Juego del Depredador
- Автор: Фихан Кристин
- Язык: испанский
- Жанр: Триллеры
Электронная книга - «Juego del Depredador». Краткое содержание книги:
Saber Wynter contesta a un anuncio para la estación de radio… el trabajo perfecto de noche para ella. Es afortunada al alquilarle a Jess, el segundo piso de la estación, en donde también puede trabajar como un ama de casa de medio jornada.

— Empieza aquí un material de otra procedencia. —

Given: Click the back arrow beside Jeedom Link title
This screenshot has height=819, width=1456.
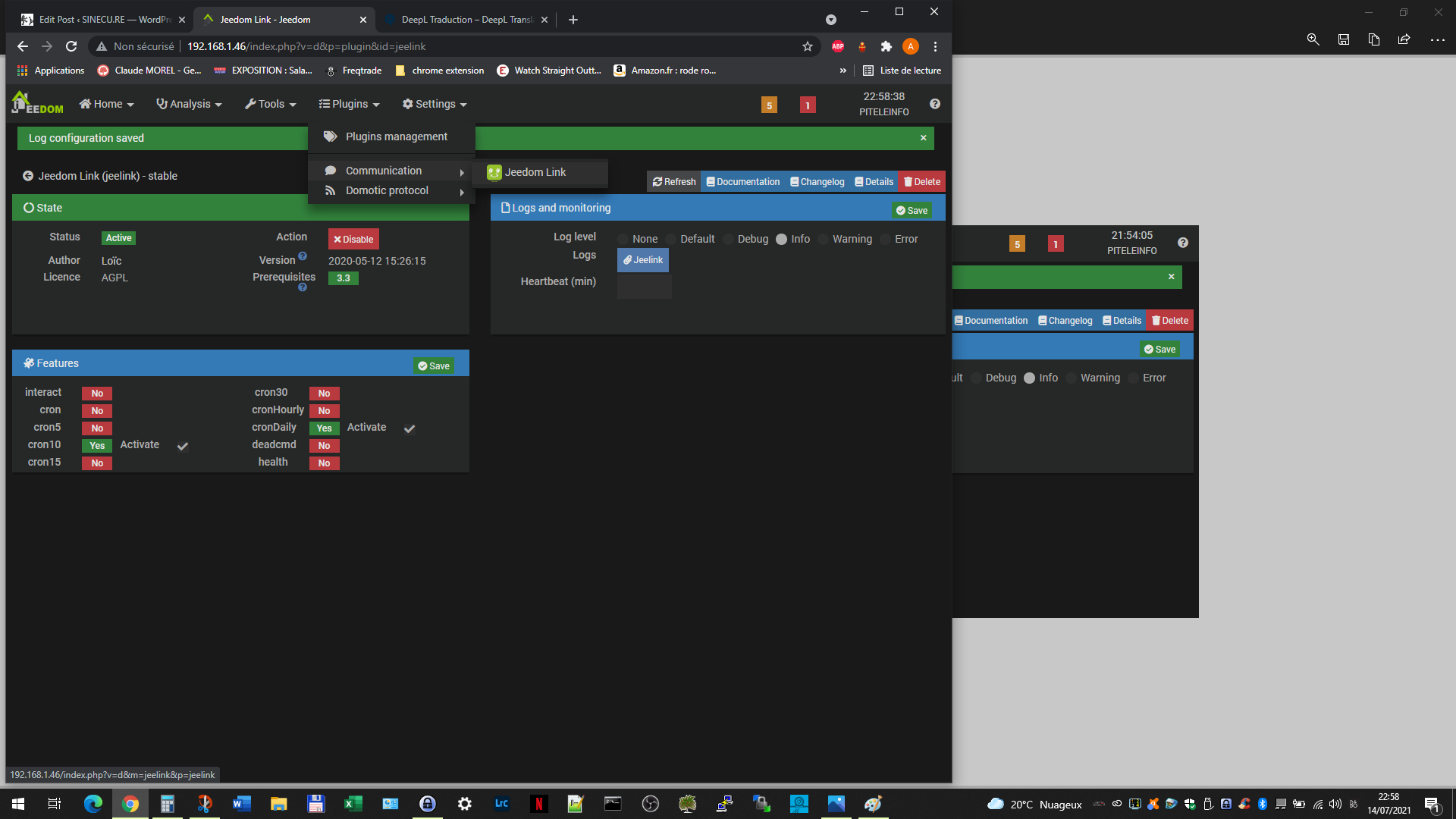Looking at the screenshot, I should (x=28, y=176).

Jess pasa la mayor parte de su tiempo encerrado y aislado en su oficina privada. Pero frente a la fragilidad e inocencia de Saber se despierta en su alma, el poderoso deseo de protegerla, cuidarla y… amarla.
– Hay mucho más. Podría pasar días, semanas mostrándote más.
– No sobreviviría a más -dijo, sabiendo que tenía que tenerle una y otra vez. Y quería, incluso necesitaba, más-. ¿Qué me has hecho?
– Nada que tú no me hayas hecho. -Le acarició el pelo y esperó a que dejara de temblar, hasta que los pequeños temblores secundarios disminuyeran a pequeñas ondas-. Cualquier cosa que estés sintiendo, multiplicalo por mil, cara del ángel, y eso es lo que yo siento. -Apagó el motor-. El agua se enfría y vamos a convertirnos en ciruelas pasas.
– Bien -dijo, envolviendo los brazos alrededor de su cuello-. No hemos solucionado los problemas del mundo, pero justo en este momento, no me importa mucho. -Porque, ¿podría él creer realmente que ella le traicionaría si hacía el amor con ella tan completamente? Le besó la garganta y mordisqueó su barbilla.
Jess conservó sus brazos alrededor de ella, sosteniéndola junto a él.
– Has solucionado mis problemas más inmediatos, cariño. Pienso que necesitamos ir a la cama. Es casi la mañana y hemos tenido una noche completa.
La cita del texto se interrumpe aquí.